**Task details**
With the pictures left out, restate exactly the part below that opens with the line containing "Task: Click the tip of the green sweep beam" and closes with the line containing "the PHP perspective".

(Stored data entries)
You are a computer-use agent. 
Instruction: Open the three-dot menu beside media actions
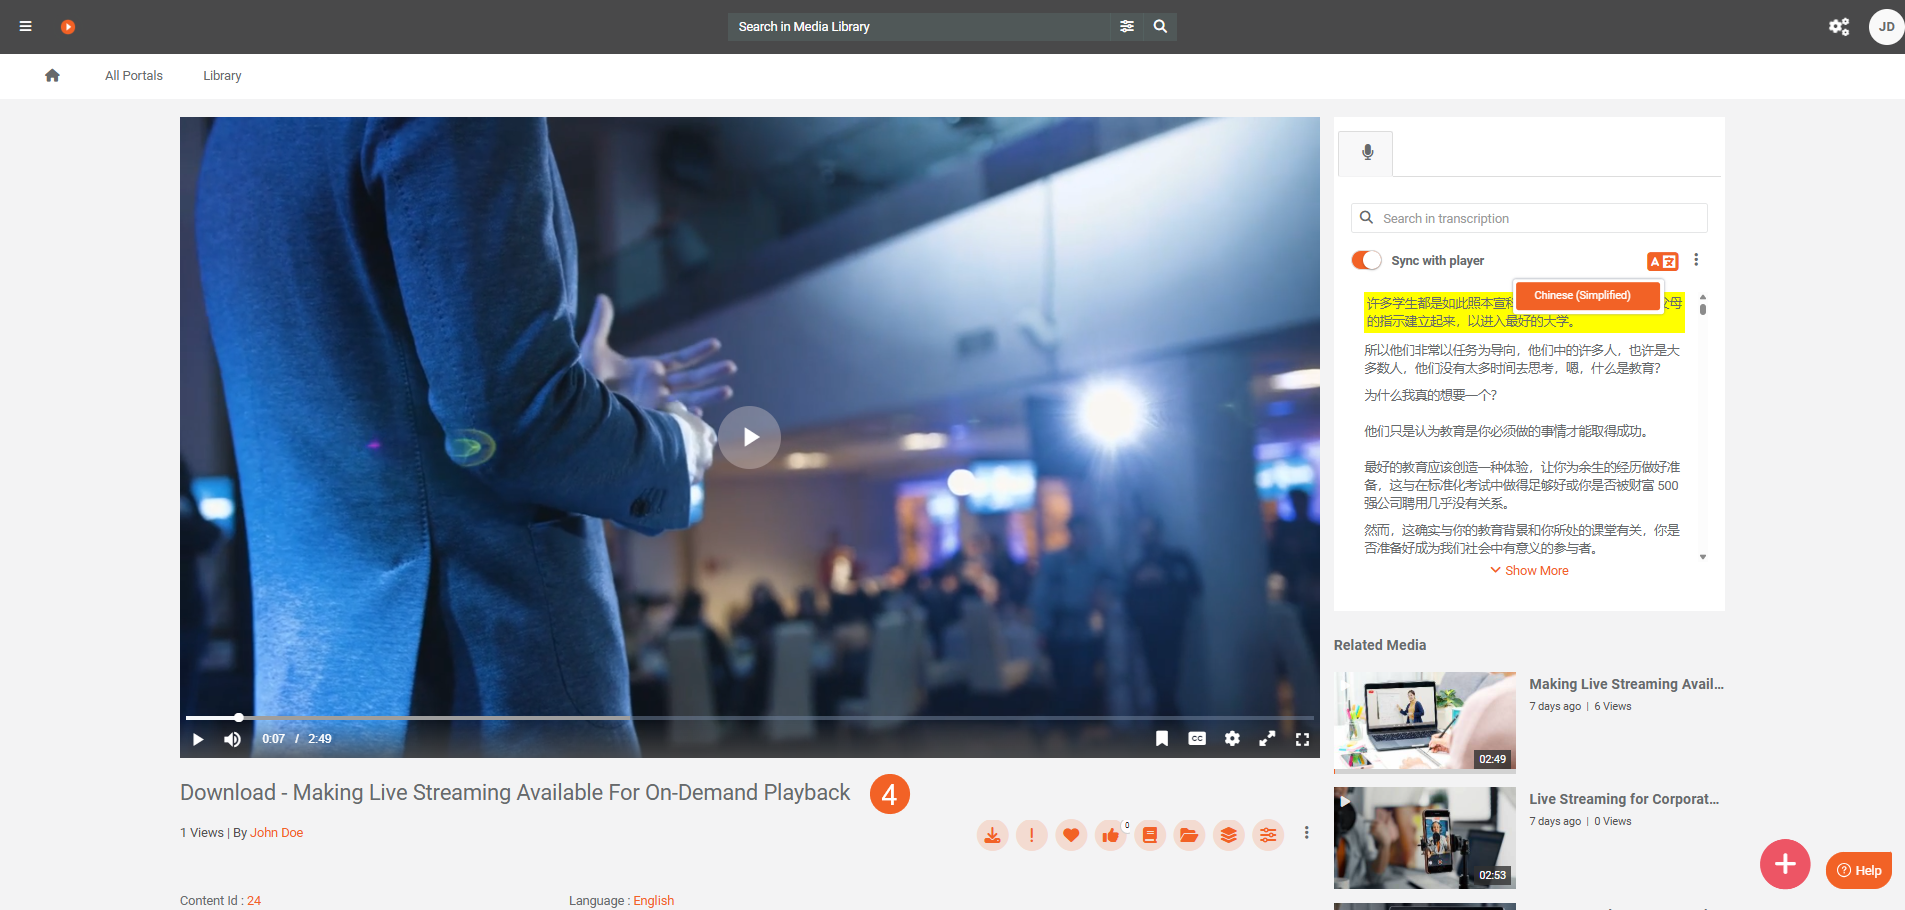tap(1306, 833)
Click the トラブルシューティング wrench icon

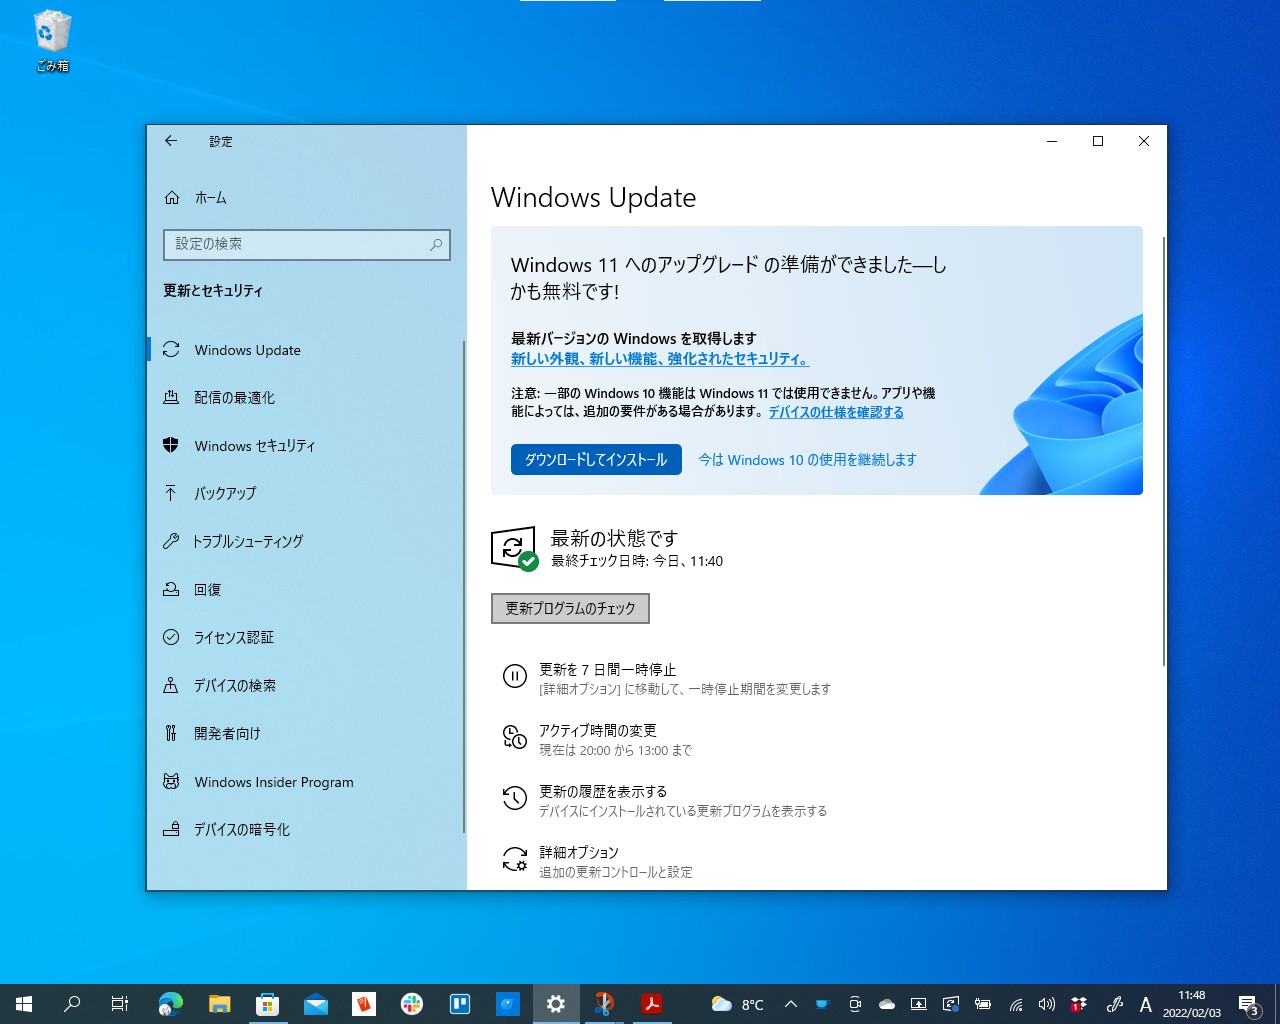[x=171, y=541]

--

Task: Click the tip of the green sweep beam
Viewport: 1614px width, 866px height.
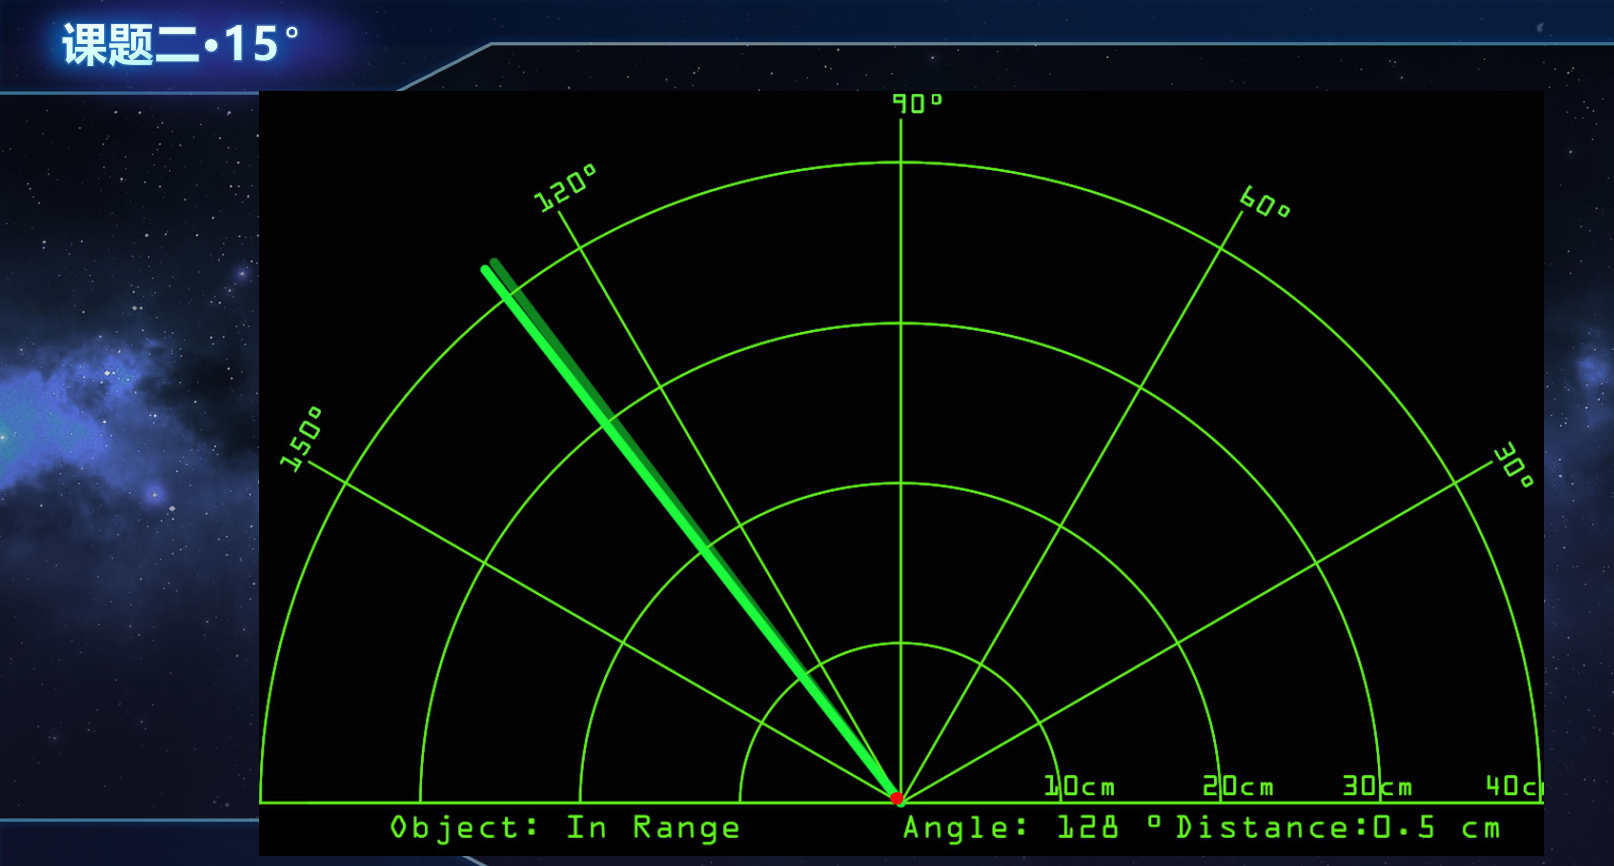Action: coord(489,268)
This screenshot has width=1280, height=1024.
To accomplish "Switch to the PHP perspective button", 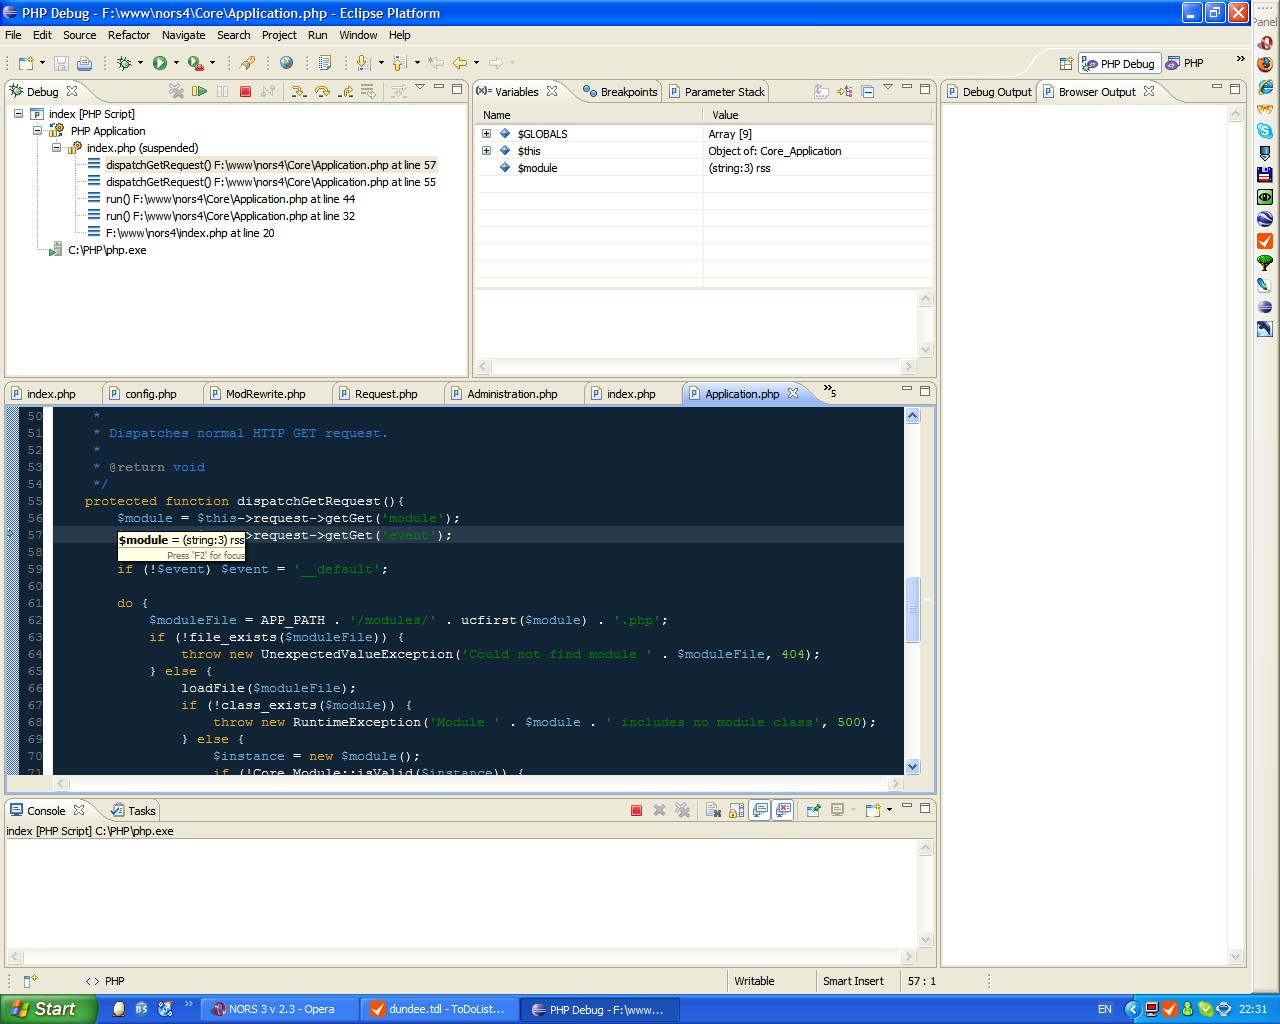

**Solution to this task**
Task: Click the tip of the green sweep beam
Viewport: 1614px width, 866px height.
Action: coord(489,268)
This screenshot has width=1280, height=1024.
To accomplish "Switch to the PHP perspective button", 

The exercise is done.